Кстати, о хавчиках. В любом подразделении нашей армии, наверное, всегда найдутся по одному-два солдата, так сказать, приближенных к офицерам. У нас тоже были такие. На базе они с утра до ночи прислуживали своим командирам: таскали ведрами воду, прибирались в палатках, заваривали кофейный напиток и чай, дважды в неделю брили офицерские головы, а некоторые выполняли и другую, как нам казалось, оскорбительную для солдата работу, за что пользовались особыми благами и снисхождением. На боевых операциях они становились, как правило, нештатными телохранителями своих командиров, их потаенной правой рукой.

Так вот Багров был таким хавчиком. В своем колхозе до службы он работал механизатором, а поэтому отлично разбирался в моторах всех марок и считался первоклассным водителем. К тому же добродушный деревенский парниша никому не отказывал в помощи. Именно эта черта и позволила ротному подчинить его безоглядно своей власти.

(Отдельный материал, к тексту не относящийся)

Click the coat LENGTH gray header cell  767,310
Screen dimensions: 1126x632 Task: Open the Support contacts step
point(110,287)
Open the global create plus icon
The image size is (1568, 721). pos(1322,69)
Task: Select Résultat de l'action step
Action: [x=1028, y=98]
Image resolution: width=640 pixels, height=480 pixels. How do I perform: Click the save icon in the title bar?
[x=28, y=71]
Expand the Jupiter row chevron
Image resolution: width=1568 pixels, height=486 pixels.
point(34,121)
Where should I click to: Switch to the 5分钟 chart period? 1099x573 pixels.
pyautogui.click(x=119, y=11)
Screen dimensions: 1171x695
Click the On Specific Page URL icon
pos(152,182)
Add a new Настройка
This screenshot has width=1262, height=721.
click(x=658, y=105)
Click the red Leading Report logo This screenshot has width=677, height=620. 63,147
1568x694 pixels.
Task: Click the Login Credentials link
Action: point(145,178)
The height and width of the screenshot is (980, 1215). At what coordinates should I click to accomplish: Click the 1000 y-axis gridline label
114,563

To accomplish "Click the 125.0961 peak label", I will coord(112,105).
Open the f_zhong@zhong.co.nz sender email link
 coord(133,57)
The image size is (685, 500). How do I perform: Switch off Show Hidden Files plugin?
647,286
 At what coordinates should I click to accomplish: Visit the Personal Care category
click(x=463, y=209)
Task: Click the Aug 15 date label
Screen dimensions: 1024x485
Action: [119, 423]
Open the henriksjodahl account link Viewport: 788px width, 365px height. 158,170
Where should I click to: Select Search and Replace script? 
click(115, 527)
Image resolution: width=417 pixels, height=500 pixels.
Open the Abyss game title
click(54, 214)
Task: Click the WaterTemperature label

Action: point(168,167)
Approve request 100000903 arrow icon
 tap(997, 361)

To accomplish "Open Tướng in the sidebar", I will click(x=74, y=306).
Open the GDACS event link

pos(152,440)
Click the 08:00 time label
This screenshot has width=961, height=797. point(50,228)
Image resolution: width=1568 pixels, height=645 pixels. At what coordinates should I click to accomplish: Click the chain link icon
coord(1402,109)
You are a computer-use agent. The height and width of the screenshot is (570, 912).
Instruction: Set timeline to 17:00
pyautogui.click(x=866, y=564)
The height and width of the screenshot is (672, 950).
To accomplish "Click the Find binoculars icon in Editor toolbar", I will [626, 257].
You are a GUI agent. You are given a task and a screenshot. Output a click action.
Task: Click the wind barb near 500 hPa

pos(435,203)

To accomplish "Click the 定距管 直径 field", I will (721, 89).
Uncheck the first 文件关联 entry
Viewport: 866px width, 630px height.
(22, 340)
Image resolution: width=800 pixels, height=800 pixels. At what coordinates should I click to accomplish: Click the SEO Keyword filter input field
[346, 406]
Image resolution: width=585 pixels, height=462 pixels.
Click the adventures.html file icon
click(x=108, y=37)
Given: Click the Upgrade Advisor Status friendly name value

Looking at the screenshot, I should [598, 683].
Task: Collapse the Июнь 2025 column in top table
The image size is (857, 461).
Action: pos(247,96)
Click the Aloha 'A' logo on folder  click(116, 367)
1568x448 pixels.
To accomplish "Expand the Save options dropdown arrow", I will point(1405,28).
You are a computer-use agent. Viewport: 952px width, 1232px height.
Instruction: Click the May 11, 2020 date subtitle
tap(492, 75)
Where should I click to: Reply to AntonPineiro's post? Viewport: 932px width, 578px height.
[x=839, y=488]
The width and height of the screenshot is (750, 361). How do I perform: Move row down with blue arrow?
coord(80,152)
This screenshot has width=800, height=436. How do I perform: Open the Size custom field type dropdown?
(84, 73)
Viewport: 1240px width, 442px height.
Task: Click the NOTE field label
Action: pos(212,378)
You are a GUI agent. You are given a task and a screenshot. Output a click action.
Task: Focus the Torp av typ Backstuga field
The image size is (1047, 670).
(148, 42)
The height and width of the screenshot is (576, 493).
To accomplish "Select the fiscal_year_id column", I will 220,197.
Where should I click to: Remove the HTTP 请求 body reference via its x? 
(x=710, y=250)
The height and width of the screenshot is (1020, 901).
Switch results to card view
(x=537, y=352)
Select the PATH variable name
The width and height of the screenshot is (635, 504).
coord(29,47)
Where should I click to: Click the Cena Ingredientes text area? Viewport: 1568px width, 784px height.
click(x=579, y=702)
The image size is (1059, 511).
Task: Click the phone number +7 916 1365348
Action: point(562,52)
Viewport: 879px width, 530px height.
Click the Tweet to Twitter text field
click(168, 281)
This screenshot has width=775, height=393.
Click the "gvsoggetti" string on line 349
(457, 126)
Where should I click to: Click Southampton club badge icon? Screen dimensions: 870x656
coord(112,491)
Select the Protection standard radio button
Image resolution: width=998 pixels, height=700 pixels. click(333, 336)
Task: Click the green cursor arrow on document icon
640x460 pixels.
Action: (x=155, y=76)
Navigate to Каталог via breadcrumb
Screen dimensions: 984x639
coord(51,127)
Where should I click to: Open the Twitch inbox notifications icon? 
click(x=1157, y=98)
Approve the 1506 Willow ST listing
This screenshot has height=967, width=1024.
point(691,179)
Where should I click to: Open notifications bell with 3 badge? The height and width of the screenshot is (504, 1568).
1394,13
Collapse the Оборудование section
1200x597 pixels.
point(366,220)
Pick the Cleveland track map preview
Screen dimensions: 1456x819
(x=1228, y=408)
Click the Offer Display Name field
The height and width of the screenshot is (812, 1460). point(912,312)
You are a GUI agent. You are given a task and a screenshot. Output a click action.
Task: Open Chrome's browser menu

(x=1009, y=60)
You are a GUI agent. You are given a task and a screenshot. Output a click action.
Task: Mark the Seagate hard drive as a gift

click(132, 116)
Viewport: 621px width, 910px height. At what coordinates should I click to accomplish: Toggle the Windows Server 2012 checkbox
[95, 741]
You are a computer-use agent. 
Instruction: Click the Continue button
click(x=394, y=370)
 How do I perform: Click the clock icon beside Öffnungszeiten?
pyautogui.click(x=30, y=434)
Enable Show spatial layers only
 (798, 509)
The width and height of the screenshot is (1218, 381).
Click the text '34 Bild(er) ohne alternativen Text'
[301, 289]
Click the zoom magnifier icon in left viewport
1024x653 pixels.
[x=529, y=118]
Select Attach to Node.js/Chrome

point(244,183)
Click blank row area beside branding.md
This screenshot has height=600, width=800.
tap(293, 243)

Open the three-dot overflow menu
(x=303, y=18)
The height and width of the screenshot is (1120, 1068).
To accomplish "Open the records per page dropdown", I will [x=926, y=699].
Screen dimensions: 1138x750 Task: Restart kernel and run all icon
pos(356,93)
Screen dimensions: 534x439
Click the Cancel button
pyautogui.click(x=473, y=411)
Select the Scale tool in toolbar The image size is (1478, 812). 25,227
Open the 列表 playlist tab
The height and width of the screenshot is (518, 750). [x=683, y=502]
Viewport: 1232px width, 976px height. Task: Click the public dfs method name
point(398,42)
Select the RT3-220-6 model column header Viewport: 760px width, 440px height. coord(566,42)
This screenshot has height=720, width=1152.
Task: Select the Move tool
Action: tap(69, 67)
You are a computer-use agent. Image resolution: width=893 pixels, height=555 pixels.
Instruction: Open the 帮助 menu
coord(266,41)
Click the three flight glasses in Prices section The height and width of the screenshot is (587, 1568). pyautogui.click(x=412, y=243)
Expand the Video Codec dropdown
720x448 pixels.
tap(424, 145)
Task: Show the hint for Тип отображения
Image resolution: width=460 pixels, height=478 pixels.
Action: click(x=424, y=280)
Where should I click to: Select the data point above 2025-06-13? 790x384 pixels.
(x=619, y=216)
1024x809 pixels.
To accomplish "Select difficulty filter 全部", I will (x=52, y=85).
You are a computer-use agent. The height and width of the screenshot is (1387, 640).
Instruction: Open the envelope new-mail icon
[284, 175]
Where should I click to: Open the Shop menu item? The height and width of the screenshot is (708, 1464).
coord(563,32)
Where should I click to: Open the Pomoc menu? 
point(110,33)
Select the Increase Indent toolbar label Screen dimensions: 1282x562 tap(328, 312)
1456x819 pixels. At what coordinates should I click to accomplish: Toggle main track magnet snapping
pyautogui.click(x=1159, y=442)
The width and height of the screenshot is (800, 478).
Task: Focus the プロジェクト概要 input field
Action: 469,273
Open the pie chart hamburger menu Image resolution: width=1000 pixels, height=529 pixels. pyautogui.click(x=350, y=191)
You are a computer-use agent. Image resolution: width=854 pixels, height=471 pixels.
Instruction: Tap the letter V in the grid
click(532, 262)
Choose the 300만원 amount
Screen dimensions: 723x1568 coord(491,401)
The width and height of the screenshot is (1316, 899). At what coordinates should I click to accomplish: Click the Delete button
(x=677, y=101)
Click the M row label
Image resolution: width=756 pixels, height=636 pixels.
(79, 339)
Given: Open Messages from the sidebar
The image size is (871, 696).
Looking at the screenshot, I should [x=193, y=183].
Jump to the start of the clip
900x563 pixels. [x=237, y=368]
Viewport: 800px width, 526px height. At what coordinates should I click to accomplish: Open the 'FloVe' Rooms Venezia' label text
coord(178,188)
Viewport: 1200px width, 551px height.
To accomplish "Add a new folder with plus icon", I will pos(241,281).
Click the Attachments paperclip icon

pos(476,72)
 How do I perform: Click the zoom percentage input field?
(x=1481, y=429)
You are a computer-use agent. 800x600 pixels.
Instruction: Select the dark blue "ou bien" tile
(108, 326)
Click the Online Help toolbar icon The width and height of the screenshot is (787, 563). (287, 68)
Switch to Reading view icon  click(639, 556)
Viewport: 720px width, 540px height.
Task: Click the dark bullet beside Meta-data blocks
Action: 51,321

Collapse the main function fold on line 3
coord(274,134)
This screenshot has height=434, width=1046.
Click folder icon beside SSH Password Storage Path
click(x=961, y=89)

Багров не отходил от ротного ни на шаг. В лагере являлся к офицерской палатке еще на рассвете и уже с ведром холодной воды, старательно лил ее на могучую шею и спину ротного, когда тот, громко фыркая и кряхтя, умывался; и потом находился при нем до отбоя. Багров вместе с ротным ездил в те загадочные командировки ранней весной, и, пожалуй, ему одному была известна судьба ящиков с мылом, комплектов ключей и белья. Несомненно, что ротный делал его соучастником всех своих замыслов, и теперь было бы удивительно, если бы Багрова не оказалось в машине.

Ротный сказал, чтобы мы отодвинули бойлеры подальше с прохода, они там будут мешать. Сам он сидел впереди нас, повыше, как раз под башней — на месте командира машины, который являлся одновременно и оператором противотанковой пушки. Кресло командира отгораживал от нас частокол кумулятивных снарядов (БК), и оно вместе с башней вращалось.

— Эй, ты! — ротный обратился к водителю, молодому бойцу третьей роты. — Ты как там: первоклассный водитель или так себе мастер?

Молодой солдат обернулся и еще крепче вцепился в штурвал.

— Ты что, оглох, что ли?! Отвечай гвардии майору, хороший водитель ты или нет?

Солдат опять оглянулся и промычал что-то неслышимое в реве мотора и скрежете гусениц.

— Останови! — скомандовал ротный; машина качнулась и замерла. — Уступи место мастеру. Багров, пересядь-ка туда...

Молодой солдат вылез через передний, водительский люк и, обежав сбоку машину, влез в задний — десантный. Багров перебрался на место водителя.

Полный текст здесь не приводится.